Desde siempre la Cuaresma ha tenido un marcado carácter restrictivo, de penitencia y ayuno. De hecho, la palabra carnaval y su sinónimo carnestolendas (tiempo que precede a la Cuaresma) proviene del latín ‘dominica antes carnes’, literalmente, el domingo antes de quitar la carne.
Durante siglos la gastronomía de esta época se ha basado en los salazones de pescado, los potajes de verduras y las legumbres carentes de proteínas cárnicas. El pescado solía ser arenque, abadejo, congrio o bacalao, y en ocasiones se mezclaba con hortalizas, judías y garbanzos.

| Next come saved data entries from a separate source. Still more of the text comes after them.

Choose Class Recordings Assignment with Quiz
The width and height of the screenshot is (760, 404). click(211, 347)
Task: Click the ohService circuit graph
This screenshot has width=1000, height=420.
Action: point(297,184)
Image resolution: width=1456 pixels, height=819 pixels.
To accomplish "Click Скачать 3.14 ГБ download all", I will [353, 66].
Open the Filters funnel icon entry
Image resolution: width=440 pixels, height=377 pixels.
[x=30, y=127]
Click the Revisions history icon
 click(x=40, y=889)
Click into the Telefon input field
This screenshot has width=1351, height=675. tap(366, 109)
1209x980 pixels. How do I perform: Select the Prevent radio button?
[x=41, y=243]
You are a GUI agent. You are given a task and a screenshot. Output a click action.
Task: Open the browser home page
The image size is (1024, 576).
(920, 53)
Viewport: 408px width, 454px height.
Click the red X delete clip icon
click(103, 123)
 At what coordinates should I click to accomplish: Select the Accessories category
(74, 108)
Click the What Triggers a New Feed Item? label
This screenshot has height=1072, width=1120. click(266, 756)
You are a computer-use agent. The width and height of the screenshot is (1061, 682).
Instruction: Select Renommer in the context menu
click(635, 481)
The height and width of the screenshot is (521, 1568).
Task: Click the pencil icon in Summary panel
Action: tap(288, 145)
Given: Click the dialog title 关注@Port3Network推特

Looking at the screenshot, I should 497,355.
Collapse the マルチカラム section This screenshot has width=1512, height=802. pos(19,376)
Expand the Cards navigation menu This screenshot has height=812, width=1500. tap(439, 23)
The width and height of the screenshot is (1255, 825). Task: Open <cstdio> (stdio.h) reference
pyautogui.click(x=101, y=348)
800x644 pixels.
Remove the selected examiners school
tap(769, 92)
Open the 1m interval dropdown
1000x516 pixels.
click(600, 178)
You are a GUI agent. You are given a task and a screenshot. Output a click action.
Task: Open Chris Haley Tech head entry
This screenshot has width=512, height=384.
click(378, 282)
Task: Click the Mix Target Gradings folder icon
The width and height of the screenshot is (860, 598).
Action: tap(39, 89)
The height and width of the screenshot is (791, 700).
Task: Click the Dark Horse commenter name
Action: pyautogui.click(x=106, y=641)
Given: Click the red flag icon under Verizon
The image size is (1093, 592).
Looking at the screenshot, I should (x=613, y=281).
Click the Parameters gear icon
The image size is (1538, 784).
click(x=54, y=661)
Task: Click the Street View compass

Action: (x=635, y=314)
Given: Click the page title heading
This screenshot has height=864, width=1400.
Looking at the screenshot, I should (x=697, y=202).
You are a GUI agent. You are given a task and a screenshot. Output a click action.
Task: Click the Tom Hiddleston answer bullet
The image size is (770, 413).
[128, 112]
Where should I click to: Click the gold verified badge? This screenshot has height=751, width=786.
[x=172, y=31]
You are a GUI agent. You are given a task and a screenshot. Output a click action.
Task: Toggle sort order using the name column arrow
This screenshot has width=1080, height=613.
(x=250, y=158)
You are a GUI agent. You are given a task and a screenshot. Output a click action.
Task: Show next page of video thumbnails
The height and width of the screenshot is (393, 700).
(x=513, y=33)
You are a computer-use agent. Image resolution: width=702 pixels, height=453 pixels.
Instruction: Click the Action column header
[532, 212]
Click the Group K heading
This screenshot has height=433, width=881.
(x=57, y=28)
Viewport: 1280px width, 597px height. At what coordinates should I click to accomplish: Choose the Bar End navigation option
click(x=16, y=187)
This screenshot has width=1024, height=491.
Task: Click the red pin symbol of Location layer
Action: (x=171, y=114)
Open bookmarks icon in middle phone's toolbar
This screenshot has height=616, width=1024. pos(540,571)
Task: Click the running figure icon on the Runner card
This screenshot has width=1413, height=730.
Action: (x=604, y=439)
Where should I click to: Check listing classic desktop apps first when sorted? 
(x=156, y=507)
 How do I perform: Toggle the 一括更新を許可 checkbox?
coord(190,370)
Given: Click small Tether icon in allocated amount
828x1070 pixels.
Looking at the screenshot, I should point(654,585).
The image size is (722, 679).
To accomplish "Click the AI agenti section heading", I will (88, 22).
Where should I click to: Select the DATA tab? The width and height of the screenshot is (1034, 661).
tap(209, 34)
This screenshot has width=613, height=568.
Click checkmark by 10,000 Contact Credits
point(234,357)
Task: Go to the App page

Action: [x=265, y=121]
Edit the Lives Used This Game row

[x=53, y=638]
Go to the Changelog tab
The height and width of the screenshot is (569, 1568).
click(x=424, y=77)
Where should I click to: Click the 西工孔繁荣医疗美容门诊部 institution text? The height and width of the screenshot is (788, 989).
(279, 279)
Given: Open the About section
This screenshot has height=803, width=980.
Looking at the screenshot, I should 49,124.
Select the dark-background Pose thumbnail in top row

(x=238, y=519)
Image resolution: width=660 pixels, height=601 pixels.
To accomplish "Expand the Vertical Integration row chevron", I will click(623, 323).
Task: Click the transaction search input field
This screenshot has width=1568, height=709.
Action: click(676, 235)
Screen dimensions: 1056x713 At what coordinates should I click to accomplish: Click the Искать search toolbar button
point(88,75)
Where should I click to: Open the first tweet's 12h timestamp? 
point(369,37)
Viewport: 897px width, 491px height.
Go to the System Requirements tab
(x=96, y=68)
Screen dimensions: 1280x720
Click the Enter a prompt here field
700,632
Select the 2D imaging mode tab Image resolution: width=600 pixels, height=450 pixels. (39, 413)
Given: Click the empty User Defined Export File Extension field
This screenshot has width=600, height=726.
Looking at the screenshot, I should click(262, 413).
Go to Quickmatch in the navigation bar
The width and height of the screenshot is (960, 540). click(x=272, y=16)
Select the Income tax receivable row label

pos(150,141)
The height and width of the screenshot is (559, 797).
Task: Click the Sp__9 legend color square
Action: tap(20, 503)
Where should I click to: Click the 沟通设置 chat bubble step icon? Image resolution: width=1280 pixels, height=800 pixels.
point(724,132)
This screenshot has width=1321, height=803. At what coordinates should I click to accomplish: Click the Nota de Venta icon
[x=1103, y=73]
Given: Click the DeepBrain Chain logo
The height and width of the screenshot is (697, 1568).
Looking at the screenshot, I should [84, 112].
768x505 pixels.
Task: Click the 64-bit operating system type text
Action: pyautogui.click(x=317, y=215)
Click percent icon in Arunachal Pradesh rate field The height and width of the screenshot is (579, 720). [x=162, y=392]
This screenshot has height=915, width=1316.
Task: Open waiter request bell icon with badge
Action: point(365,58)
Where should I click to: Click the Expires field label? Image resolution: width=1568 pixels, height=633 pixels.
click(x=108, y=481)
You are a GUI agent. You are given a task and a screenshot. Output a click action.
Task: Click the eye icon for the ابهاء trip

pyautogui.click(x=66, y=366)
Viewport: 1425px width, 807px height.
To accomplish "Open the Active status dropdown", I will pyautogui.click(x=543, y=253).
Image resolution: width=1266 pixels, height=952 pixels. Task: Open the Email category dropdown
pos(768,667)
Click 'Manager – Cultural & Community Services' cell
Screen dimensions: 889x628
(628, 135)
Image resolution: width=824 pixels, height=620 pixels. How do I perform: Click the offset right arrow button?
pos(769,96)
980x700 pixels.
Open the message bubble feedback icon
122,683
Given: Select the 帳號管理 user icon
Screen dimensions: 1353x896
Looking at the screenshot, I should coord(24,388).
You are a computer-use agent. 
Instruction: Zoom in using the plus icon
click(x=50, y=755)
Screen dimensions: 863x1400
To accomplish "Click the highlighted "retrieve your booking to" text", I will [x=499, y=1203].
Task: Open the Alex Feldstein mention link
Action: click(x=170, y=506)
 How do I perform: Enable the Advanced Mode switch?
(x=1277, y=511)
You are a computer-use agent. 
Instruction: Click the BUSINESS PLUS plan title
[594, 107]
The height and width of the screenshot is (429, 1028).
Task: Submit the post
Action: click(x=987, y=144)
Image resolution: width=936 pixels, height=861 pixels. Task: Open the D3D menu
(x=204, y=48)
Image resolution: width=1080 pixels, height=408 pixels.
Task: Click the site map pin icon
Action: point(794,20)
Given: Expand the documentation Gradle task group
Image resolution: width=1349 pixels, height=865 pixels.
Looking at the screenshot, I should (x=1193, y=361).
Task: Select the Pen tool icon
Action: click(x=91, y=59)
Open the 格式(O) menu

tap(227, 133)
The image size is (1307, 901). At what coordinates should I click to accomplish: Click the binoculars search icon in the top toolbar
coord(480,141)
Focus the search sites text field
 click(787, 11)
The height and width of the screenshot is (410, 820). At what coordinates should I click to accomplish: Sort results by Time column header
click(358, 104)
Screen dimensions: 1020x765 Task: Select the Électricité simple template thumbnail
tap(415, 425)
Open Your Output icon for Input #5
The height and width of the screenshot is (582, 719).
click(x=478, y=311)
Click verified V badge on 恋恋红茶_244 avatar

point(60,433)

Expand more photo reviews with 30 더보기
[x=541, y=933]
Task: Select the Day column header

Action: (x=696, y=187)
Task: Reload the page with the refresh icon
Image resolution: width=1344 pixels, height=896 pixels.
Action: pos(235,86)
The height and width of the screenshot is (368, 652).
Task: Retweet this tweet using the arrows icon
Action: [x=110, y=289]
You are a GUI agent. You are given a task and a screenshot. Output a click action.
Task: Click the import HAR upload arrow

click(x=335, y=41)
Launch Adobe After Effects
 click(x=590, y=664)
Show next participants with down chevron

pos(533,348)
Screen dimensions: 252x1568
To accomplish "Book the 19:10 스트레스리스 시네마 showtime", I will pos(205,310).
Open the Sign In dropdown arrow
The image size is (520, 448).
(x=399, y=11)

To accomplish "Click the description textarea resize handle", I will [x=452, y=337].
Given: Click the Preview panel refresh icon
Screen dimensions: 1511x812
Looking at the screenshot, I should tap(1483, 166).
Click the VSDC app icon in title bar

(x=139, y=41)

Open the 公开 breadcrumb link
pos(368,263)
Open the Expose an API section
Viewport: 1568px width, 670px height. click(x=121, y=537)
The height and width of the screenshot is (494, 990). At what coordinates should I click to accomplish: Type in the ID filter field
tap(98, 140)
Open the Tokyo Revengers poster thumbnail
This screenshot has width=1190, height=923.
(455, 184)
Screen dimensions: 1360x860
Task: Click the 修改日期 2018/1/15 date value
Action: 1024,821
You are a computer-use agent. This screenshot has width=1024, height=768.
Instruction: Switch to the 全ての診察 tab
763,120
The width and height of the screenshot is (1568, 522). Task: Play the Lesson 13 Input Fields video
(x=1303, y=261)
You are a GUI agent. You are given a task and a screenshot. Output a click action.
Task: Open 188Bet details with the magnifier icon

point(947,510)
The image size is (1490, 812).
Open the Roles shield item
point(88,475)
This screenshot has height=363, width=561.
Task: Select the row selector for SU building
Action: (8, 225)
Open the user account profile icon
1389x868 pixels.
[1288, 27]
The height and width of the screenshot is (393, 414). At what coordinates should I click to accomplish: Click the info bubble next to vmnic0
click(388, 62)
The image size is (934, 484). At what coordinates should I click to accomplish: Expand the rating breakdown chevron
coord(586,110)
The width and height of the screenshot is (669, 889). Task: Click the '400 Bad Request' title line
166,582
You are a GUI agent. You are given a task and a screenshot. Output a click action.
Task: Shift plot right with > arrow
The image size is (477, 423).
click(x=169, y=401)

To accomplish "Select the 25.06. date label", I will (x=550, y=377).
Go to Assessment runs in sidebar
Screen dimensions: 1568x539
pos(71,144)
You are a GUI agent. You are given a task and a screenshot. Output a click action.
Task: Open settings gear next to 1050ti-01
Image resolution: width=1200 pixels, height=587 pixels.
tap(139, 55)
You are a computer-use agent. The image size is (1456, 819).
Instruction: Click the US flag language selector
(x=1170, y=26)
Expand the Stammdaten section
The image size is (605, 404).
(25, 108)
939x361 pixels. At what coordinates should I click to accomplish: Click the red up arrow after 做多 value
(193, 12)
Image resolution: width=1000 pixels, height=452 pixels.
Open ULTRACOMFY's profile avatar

Pero, el símbolo tradicional de este tiempo penitencial siempre ha sido el bacalao, y no es casual que a principios del siglo pasado la imagen de la Cuaresma se representara por una vieja de andares inclinados bajo cuyas faldas aparecían siete pies -uno por cada semana de penitencia- que llevaba en la mano una buena pieza de bacalao.
De vigilia o monacal, ambos con espinacas, patatas y huevos duros, dos acepciones de la misma receta; pavías de bacalao rebozadas y crujientes, tan típicas de Madrid y del sur peninsular; en buñuelos o tortillitas andaluzas; a la purrusalda con bacalao y arroz del País Vasco; el que preparan con alcachofas y guisantes en Cataluña o los propios de la capital del Reino (el llamado a la madrileña o el que va con patatas).